El clérigo, de visita en el Vaticano, aseguró que esos ataques de
musulmanes de la etnia fulani contra aldeas cristianas de esa región
se deben en realidad más a un choque entre agricultores y pastores
que a un conflicto religioso.
Kaigama, quien es el primero en observar otra raíz no religiosa a
ese conflicto entre fieles de ambas confesiones, aseguro que también
existe una dimensión étnica del contencioso.
El obispo explicó al respecto que esas contradicciones, que
vienen de atrás en el tiempo, centran todos los ataques solamente
entre los dos mencionados grupos y no involucran a otras tribus.
Kaigama no excluyó, sin embargo, la apariencia religiosa de los
enfrentamientos, al admitir que los fulani son en su mayoría
musulmanes, mientras que los Birom son básicamente cristianos.
Por esta razón -comentó- es fácil atribuir una lectura del tipo
'musulmanes atacan a cristianos' o 'cristianos atacan a musulmanes',
pero como he dicho, el problema es principalmente económico y
étnico.

======

PREGUNTAS SOBRE EL TEXTO
1. Responde brevemente a estas preguntas sobre el texto de los ataques contra aldeas cristianas:
(a) Según el clérigo, ¿a qué se deben en realidad los ataques, más que a un conflicto religioso?
(b) ¿Qué otra dimensión del contencioso señala Kaigama?
(c) ¿Qué confesión tienen en su mayoría los fulani y cuál los birom?
2. Continúa, por favor, el texto de los ataques contra aldeas cristianas a partir de su última frase.

[Entradas guardadas]
======

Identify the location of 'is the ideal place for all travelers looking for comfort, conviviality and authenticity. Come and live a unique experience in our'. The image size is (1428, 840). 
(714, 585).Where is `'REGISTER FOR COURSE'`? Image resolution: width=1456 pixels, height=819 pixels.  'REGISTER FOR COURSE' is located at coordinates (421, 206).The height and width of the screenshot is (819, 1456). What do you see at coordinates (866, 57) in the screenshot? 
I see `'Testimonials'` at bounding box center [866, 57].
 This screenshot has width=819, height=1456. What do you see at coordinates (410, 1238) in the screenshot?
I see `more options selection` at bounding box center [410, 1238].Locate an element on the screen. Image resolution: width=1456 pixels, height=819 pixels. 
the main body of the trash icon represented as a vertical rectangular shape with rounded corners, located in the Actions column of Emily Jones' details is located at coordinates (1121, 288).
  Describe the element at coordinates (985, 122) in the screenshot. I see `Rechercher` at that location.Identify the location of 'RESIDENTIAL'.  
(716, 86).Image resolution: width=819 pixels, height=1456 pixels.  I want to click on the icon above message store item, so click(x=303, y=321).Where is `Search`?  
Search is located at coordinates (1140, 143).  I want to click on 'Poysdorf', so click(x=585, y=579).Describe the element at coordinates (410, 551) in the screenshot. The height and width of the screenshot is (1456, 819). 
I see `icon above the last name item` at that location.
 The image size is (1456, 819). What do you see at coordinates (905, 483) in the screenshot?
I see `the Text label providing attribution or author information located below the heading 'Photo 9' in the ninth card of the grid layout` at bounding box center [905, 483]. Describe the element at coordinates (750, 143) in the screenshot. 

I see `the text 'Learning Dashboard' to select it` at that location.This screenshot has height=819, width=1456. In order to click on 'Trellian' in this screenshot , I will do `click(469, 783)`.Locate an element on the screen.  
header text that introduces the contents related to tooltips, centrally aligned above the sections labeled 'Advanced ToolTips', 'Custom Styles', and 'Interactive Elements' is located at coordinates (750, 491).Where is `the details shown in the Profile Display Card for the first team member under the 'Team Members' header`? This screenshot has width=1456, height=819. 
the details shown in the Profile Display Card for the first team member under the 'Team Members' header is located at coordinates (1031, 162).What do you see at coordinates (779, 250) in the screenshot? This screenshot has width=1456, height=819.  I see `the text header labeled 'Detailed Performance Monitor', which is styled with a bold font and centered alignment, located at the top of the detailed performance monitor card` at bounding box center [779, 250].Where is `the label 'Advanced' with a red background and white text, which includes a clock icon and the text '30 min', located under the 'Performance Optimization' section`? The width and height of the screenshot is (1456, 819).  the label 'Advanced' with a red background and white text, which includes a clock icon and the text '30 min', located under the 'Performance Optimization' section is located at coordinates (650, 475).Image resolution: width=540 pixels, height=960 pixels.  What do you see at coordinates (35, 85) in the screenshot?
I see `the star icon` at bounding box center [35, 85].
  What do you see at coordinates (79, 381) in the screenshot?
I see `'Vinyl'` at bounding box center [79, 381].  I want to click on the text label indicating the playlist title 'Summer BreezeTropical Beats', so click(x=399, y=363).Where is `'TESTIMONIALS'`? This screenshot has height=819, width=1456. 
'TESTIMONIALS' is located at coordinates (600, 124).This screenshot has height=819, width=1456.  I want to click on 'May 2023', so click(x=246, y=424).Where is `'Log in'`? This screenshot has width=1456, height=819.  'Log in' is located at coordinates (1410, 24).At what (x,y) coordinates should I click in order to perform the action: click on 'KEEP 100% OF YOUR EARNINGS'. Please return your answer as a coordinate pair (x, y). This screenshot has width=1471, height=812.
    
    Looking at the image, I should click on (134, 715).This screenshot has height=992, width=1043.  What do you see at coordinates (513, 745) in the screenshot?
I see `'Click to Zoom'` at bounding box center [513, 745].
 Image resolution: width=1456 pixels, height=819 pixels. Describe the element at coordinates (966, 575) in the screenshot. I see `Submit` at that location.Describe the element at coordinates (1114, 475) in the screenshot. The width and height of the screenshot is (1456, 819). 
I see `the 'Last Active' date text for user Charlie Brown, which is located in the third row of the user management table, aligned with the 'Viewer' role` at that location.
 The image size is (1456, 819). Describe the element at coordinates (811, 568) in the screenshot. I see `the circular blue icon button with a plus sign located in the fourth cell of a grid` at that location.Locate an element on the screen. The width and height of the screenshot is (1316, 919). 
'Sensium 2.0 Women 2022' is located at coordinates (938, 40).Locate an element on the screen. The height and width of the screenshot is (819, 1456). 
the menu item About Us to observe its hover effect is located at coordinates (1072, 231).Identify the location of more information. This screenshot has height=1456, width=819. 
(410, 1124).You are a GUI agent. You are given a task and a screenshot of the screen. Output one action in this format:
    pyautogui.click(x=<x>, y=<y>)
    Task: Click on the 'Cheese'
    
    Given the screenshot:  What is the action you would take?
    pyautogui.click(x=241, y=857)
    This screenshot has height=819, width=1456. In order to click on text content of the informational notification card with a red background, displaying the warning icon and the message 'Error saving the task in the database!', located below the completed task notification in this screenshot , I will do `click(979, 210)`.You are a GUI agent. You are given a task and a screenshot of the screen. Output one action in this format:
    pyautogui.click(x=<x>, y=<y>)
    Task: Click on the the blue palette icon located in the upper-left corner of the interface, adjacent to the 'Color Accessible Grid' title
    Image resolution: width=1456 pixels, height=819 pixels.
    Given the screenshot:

======

RESPUESTAS POR TAREA
1.
(a) A un choque entre agricultores y pastores.
(b) Una dimensión étnica.
(c) Los fulani son en su mayoría musulmanes; los birom son básicamente cristianos.

2.
Entre las más de 100 víctimas mortales de los ataques atribuidos
a musulmanes armados de la etnia fulani el fin de semana último en
el central territorio de Plateau, figuran dos parlamentarios y tres
agentes de seguridad.
Fuentes oficiales estimaron al principio en medio centenar los
fallecidos, pero después fueron descubiertos más de cincuenta
cadáveres, en su mayoría de mujeres y niños, en la Iglesia de Cristo
de Nigeria, a donde huyeron para buscar refugio del ataque.
Con unos 170 millones de habitantes distribuidos en más de 200
etnias, con serias diferencias entre sí, Nigeria es el país más
poblado de África y el sexto del mundo, así como el primer país
petrolero y la segunda economía de la región después de Suráfrica.